COUR D'APPEL
D'ANGERS
CHAMBRE A - COMMERCIALE
CC/CG
ARRET N°:
AFFAIRE N° RG 18/01676 - N° Portalis DBVP-V-B7C-ELTR
jugement du 27 Juin 2018
Tribunal de Commerce de LAVAL
n° d'inscription au RG de première instance 2017000140
ARRET DU 08 NOVEMBRE 2022
APPELANTE :
BANQUE POPULAIRE GRAND OUEST -BPGO- venant aux droits de la BANQUE POPULAIRE DE L'OUEST -BPO-
[Adresse 1]
[Localité 3]
Représentée par Me Inès RUBINEL, avocat au barreau d'ANGERS
INTIME :
Monsieur [G] [X]
né le [Date naissance 2] 1971 à [Localité 6] (53)
[Adresse 5]
[Localité 4]
Représenté par Me Patrice LECHARTRE de la SCP DELAFOND-LECHARTRE-GILET, avocat au barreau de LAVAL - N° du dossier 117204
COMPOSITION DE LA COUR :
L'affaire a été débattue publiquement à l'audience du 05 Septembre 2022 à 14 H 00, les avocats ne s'y étant pas opposés, devant Mme CORBEL, Présidente de chambre qui a été préalablement entendue en son rapport.

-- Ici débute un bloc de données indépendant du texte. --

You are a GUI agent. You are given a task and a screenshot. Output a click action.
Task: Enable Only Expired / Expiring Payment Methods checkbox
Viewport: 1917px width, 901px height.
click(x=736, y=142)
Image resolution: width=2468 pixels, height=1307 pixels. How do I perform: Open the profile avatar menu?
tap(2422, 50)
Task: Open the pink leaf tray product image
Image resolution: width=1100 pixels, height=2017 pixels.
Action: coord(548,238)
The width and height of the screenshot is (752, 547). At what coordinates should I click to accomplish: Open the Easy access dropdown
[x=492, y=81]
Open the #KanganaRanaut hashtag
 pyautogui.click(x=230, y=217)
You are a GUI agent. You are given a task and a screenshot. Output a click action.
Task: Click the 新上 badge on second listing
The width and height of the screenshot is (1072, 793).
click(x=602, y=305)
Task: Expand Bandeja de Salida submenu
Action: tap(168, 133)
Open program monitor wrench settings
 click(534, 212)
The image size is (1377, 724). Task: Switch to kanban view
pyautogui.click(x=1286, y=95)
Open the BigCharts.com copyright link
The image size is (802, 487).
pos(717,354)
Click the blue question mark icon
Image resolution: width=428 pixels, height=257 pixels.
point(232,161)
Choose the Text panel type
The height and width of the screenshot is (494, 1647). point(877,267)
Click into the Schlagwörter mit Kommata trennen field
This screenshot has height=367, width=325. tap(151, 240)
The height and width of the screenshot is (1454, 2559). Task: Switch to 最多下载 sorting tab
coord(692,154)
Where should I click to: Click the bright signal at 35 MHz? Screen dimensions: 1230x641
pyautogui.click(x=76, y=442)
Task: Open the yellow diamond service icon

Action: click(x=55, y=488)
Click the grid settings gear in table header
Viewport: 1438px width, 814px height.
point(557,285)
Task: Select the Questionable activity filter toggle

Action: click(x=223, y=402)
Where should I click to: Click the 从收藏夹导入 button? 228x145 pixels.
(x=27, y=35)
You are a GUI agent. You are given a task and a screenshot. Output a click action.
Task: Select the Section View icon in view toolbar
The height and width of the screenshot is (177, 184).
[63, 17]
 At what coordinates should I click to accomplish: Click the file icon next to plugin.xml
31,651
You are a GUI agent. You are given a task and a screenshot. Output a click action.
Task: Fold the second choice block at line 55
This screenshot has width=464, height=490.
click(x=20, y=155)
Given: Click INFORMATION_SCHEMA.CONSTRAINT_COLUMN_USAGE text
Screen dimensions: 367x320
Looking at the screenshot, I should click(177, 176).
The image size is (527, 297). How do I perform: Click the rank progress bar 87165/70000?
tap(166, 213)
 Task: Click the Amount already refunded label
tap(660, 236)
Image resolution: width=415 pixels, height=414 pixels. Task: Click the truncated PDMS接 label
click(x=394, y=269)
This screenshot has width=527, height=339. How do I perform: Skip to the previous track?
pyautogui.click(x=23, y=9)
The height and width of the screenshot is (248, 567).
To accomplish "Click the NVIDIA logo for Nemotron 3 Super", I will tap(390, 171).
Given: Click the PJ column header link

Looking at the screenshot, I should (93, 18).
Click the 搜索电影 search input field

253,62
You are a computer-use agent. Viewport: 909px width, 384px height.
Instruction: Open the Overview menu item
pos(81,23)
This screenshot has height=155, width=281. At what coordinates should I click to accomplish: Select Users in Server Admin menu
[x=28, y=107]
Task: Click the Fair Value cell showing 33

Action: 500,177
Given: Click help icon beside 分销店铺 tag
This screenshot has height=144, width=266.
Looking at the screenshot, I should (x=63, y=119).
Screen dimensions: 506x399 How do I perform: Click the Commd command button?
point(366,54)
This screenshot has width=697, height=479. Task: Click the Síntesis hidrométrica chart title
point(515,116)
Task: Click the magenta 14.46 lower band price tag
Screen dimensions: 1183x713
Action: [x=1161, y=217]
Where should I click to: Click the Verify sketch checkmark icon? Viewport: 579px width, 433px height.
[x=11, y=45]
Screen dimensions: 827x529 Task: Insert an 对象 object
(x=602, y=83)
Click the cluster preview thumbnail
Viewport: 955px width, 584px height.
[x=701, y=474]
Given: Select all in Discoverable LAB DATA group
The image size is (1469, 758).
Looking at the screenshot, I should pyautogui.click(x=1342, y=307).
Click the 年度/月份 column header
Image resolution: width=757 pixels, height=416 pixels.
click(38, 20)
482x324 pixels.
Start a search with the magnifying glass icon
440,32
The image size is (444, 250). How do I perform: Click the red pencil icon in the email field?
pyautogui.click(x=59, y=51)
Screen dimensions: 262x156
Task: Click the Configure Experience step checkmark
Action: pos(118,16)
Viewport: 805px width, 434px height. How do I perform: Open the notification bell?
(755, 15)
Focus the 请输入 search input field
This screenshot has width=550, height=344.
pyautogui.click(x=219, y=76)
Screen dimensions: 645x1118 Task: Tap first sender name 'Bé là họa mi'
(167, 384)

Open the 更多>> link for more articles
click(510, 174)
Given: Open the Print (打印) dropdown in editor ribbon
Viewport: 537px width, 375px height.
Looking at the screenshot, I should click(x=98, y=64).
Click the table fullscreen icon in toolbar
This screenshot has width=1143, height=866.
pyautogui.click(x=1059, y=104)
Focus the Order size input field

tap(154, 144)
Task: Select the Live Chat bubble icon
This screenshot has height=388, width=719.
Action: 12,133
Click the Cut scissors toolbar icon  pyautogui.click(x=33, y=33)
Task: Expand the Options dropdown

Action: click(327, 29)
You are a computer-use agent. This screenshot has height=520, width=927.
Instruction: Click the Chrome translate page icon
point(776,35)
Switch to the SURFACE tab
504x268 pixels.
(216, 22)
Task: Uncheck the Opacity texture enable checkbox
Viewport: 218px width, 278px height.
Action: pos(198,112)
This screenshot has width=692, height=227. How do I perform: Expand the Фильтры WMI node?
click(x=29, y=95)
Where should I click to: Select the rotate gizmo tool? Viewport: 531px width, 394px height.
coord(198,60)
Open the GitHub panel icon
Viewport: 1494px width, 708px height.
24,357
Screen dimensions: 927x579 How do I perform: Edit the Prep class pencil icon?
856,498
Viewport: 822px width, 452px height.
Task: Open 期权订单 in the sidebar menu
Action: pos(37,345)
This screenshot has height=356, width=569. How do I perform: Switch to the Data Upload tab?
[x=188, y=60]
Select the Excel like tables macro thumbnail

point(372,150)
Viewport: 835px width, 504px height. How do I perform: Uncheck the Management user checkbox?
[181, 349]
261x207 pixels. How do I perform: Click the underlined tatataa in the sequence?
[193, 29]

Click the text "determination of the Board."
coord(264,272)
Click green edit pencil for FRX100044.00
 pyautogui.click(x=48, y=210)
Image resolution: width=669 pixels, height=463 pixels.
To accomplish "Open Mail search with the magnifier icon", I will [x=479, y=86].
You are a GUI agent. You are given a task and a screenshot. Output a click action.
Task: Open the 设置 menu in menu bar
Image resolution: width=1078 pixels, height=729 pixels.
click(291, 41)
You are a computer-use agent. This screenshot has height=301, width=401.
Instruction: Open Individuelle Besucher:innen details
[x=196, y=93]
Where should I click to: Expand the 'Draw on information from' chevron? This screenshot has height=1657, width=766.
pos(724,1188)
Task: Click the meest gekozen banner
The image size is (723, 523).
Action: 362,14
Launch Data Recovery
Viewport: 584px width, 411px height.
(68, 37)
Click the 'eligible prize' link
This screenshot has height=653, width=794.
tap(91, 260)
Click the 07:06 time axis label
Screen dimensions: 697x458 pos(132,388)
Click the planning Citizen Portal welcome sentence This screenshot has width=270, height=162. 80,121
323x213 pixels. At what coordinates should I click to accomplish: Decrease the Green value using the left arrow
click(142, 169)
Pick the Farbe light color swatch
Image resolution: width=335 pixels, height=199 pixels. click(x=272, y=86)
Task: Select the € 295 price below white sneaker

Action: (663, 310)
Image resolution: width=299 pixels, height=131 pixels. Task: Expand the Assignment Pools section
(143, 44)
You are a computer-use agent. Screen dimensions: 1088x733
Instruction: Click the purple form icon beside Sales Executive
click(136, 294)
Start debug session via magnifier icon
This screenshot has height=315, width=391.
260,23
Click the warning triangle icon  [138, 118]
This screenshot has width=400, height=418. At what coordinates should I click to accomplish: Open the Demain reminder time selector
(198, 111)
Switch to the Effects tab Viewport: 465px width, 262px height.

Ce magistrat a rendu compte des plaidoiries dans le délibéré de la Cour, composée de :
Mme CORBEL, Présidente de chambre
Mme ROBVEILLE, Conseillère
M. BENMIMOUNE, Conseiller
Greffière lors des débats : Mme TAILLEBOIS
ARRET : contradictoire
Prononcé publiquement le 08 novembre 2022 par mise à disposition de l'arrêt au greffe de la cour, les parties en ayant été préalablement avisées dans les conditions de l'article 450 du code de procédure civile ;
Signé par Catherine CORBEL, Présidente de chambre et par Sophie TAILLEBOIS, Greffière à laquelle la minute de la décision a été remise par le magistrat signataire.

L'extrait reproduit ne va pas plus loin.